Instead of being thus used as part of a closed circuit, or a dead end to secure a closed circuit, pipe T might be .used as an open outlet to the surface, viz. “the hot water (or other fusing vehicle) pumped down the casing B may be allowed to escape after having first melted the sulphur in the mine,” in which case, as the specification states, “The melted sulphur collects about the end of the tubing C, through which it is raised by the pump F'.” From this it will appear that this apparatus patent really disclosed alternative uses of apparatus: First, the closed water circuit of Figs. I and II, with water lift of sulphur; second, the closed "water circuit of Fig. IV, with water lift of sulphur; third, the water circuit of Figs. I and II caused by deadheading pipe T of Figure IV, with water lift of sulphur; fourth, the open outlet through T of.Figure IV, with pump lift of sulphur; and, fifth, the partial water filling of the sulphur when Figs. I and II were used without closing the circuit and a pump or other device was used to lift the sulphur.

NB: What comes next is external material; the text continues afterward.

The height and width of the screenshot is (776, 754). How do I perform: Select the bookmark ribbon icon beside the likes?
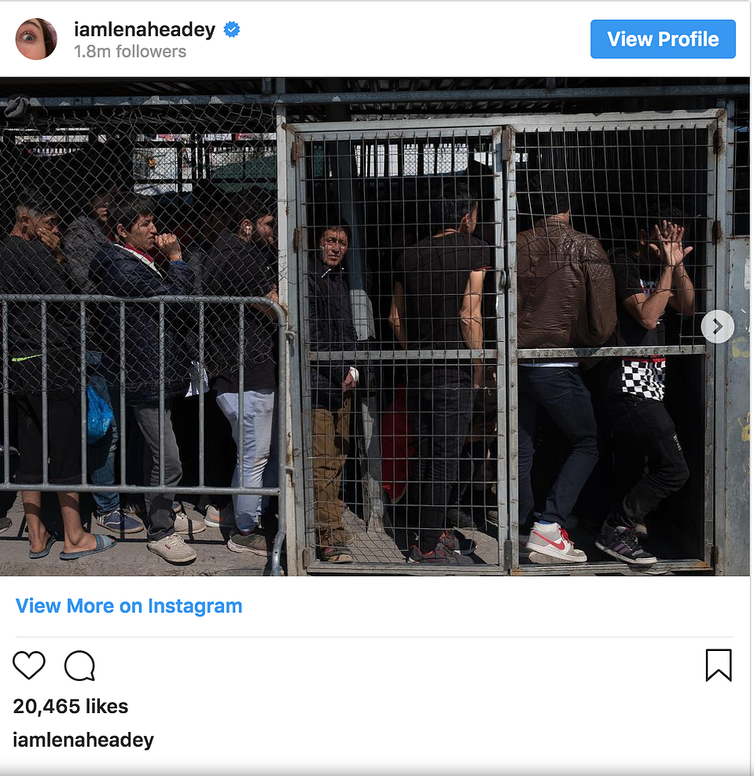click(719, 665)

In addition to these several modifications indicated in these two patents, where water was the heat vehicle used, it will also be apparent that all these agencies, appliances, and processes could be used by Frasch in his later patent No. 461,431, which he applied for on December 26, 1890, where his fluid, in addition to conveying heat, was a solvent such as “bisulphide of carbon, tar, petroleum, and other hydrocarbon or ethereal oils.”
From this résumé of Frasch’s patents, it will be seen, he had several modifications or alternative methods he could employ, and his work was not based on a single, predetermined plan, adapted to meet but one set of underground conditions.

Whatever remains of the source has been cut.